EXCERPTED DATA:
☆ ☆ ☆ ☆

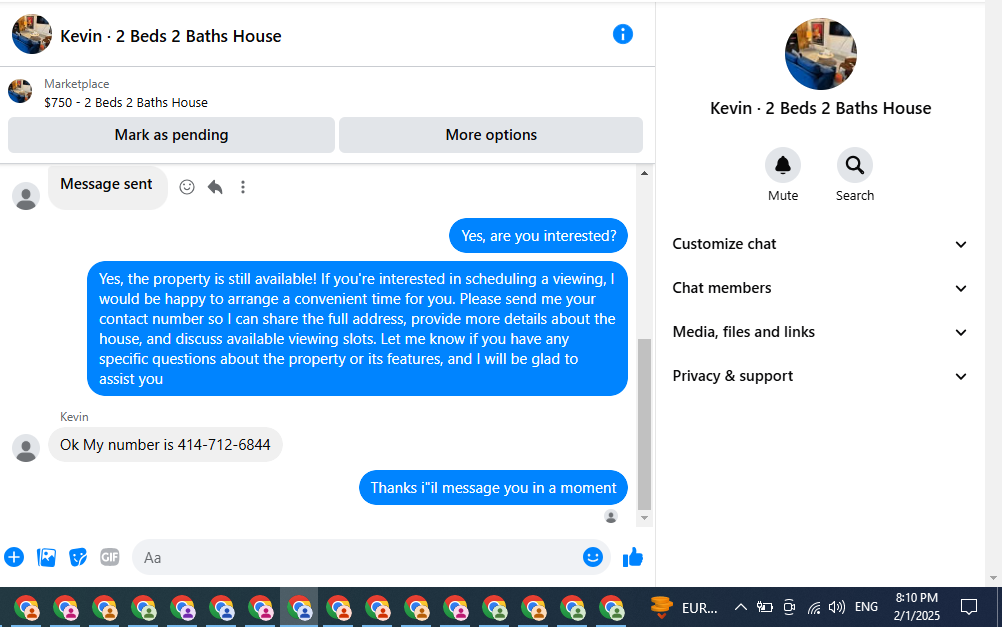Choose a sticker from the sticker icon
Screen dimensions: 1002x627
pyautogui.click(x=78, y=557)
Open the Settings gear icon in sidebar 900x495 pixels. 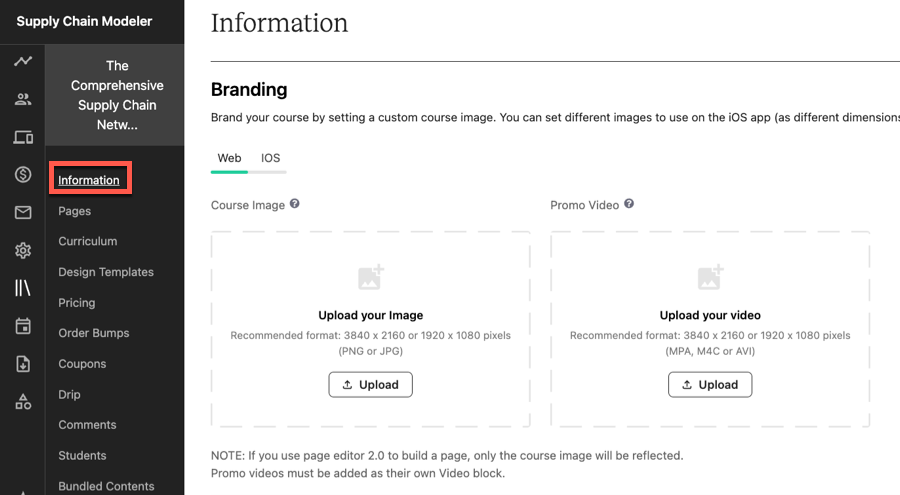(x=23, y=250)
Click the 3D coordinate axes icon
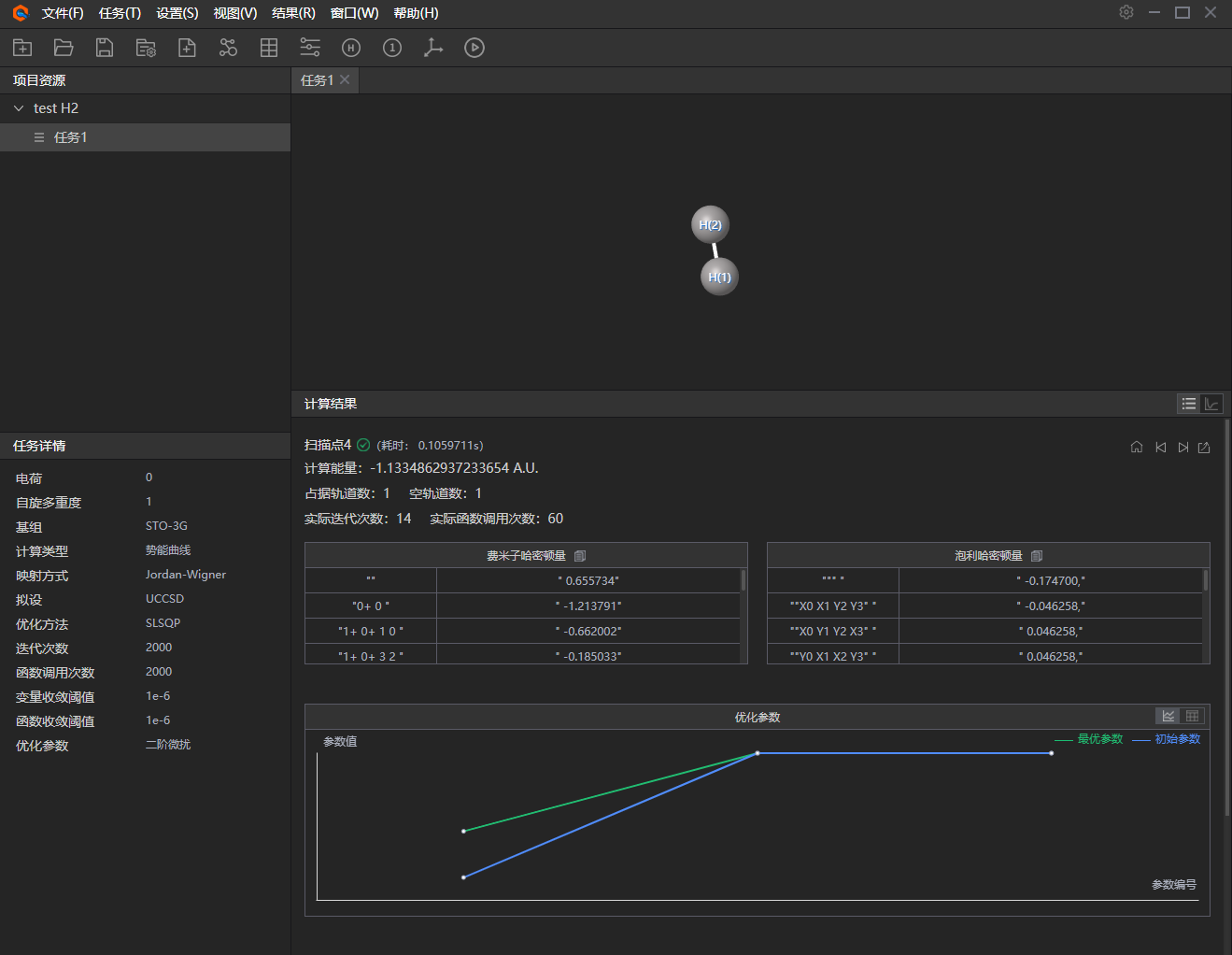This screenshot has width=1232, height=955. (433, 48)
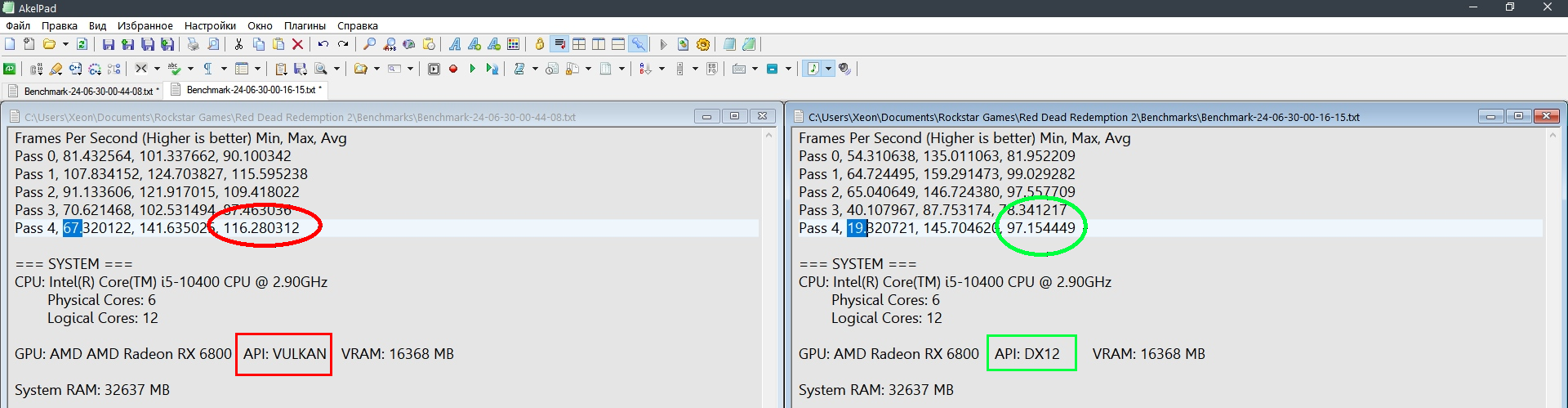Image resolution: width=1568 pixels, height=408 pixels.
Task: Expand the Open file dropdown arrow
Action: 65,45
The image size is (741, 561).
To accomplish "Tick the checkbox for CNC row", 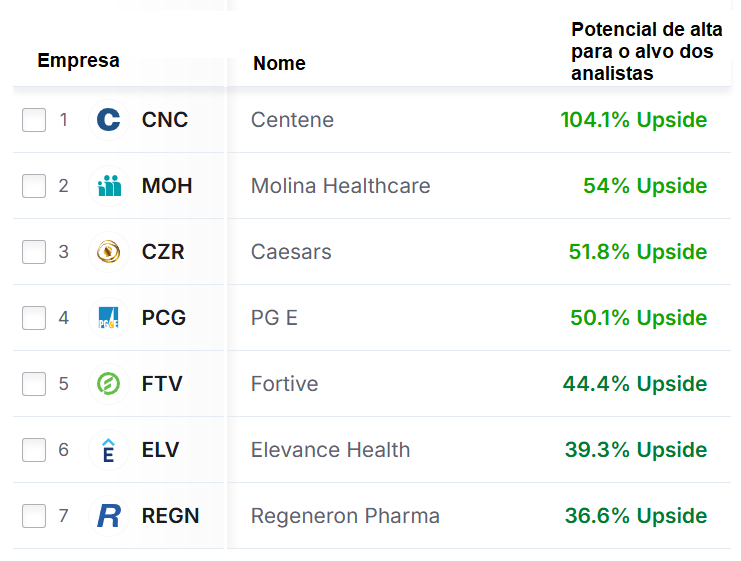I will pos(34,120).
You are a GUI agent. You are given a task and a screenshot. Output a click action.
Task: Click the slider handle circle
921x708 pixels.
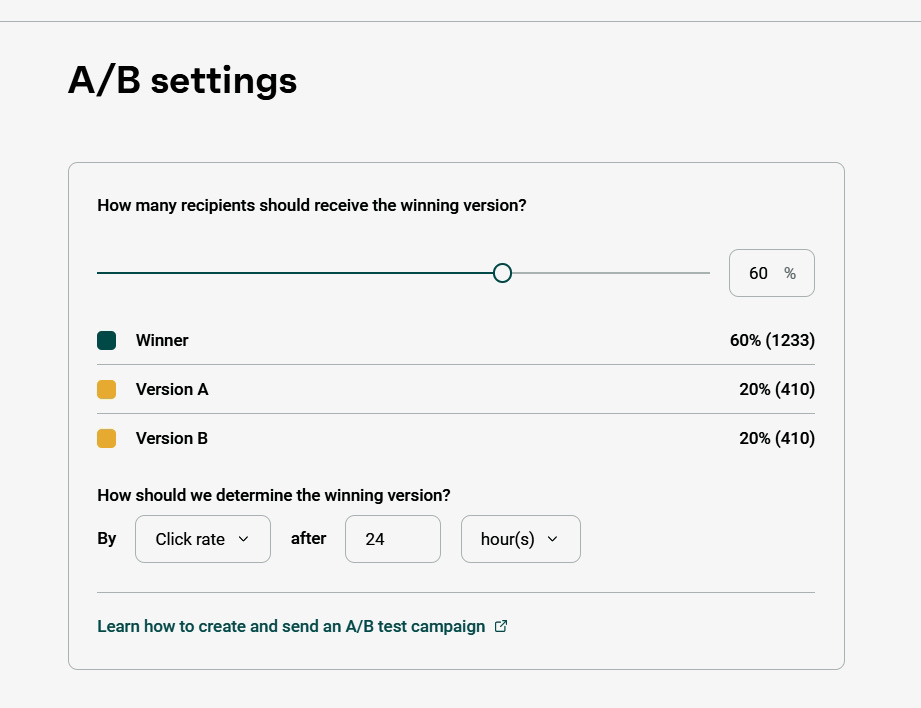coord(502,272)
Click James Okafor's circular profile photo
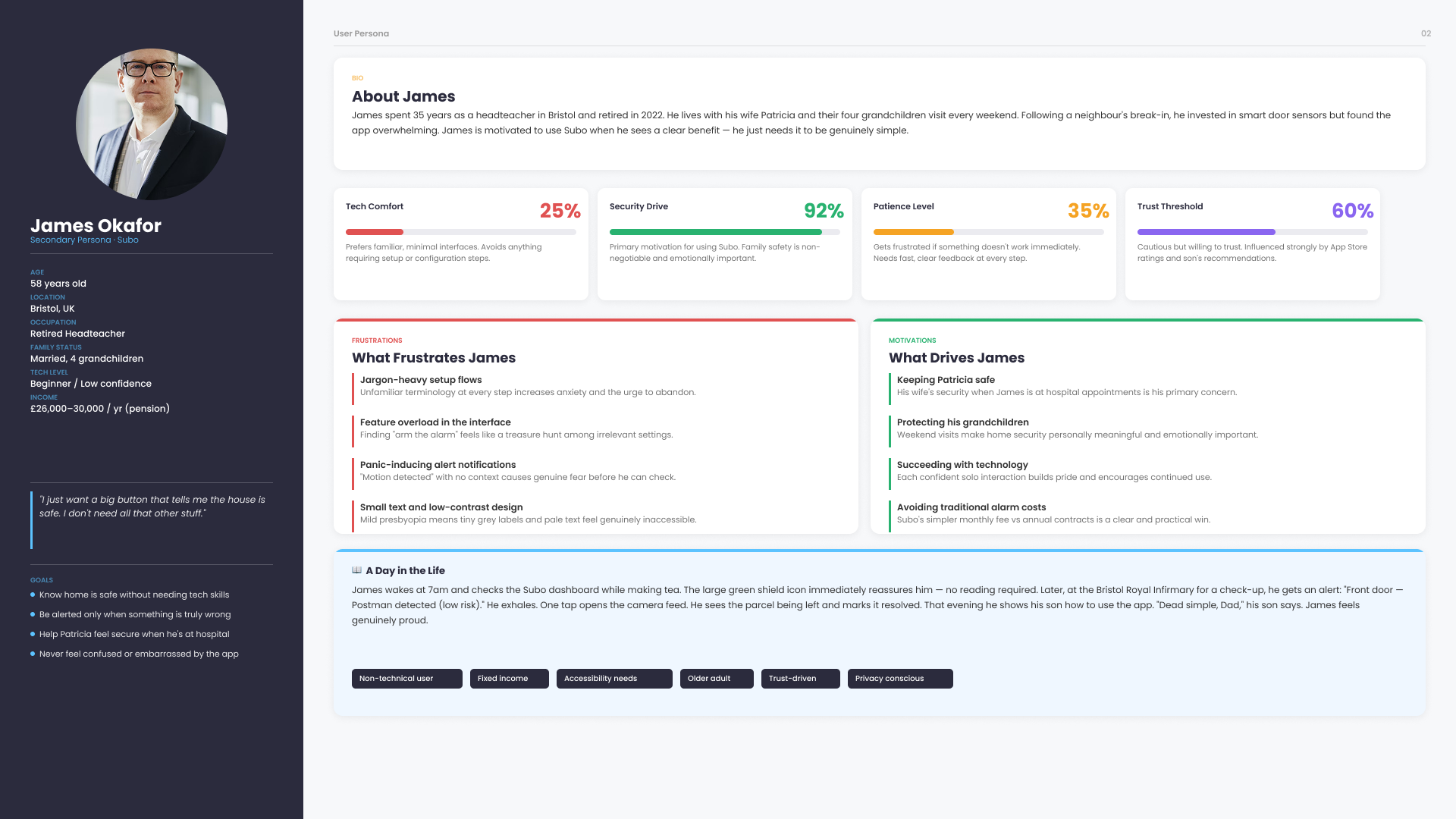 (152, 124)
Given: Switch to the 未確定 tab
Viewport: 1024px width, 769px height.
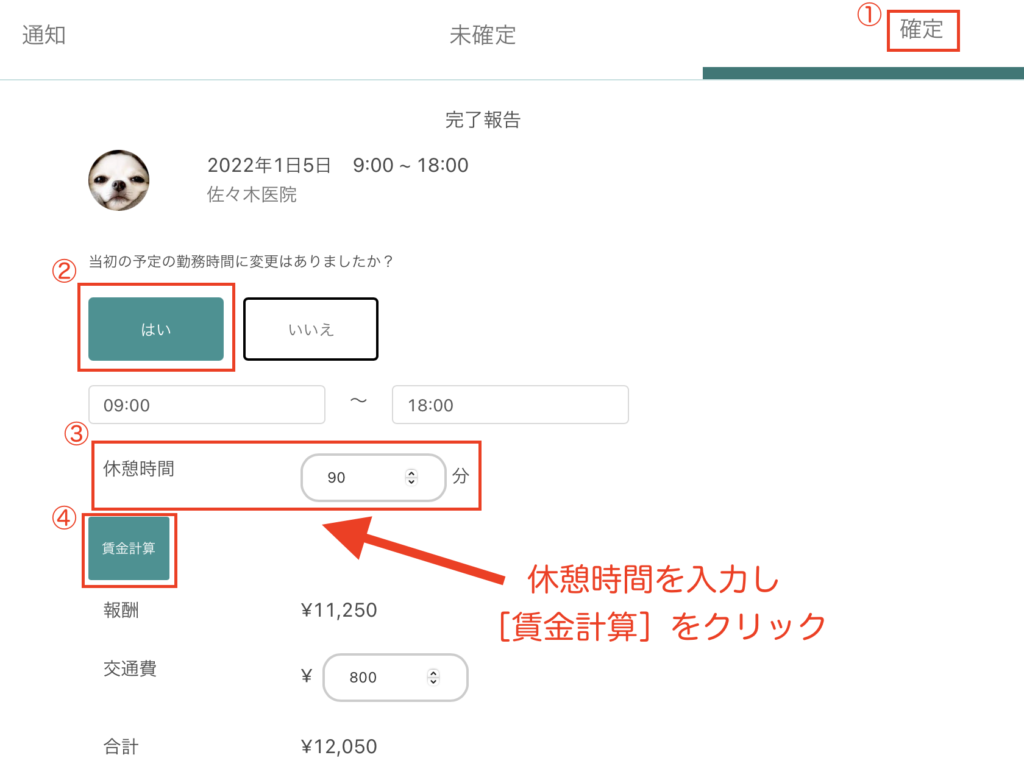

☆ ☆ ☆ ☆

EXERCISE BRIEF:
Above are the records. Copy exactly, and only, the lines from the line containing "Given: Switch to the 未確定 tab" through the last one, omitting any pictures.

TASK SOLUTION:
Given: Switch to the 未確定 tab
Viewport: 1024px width, 769px height.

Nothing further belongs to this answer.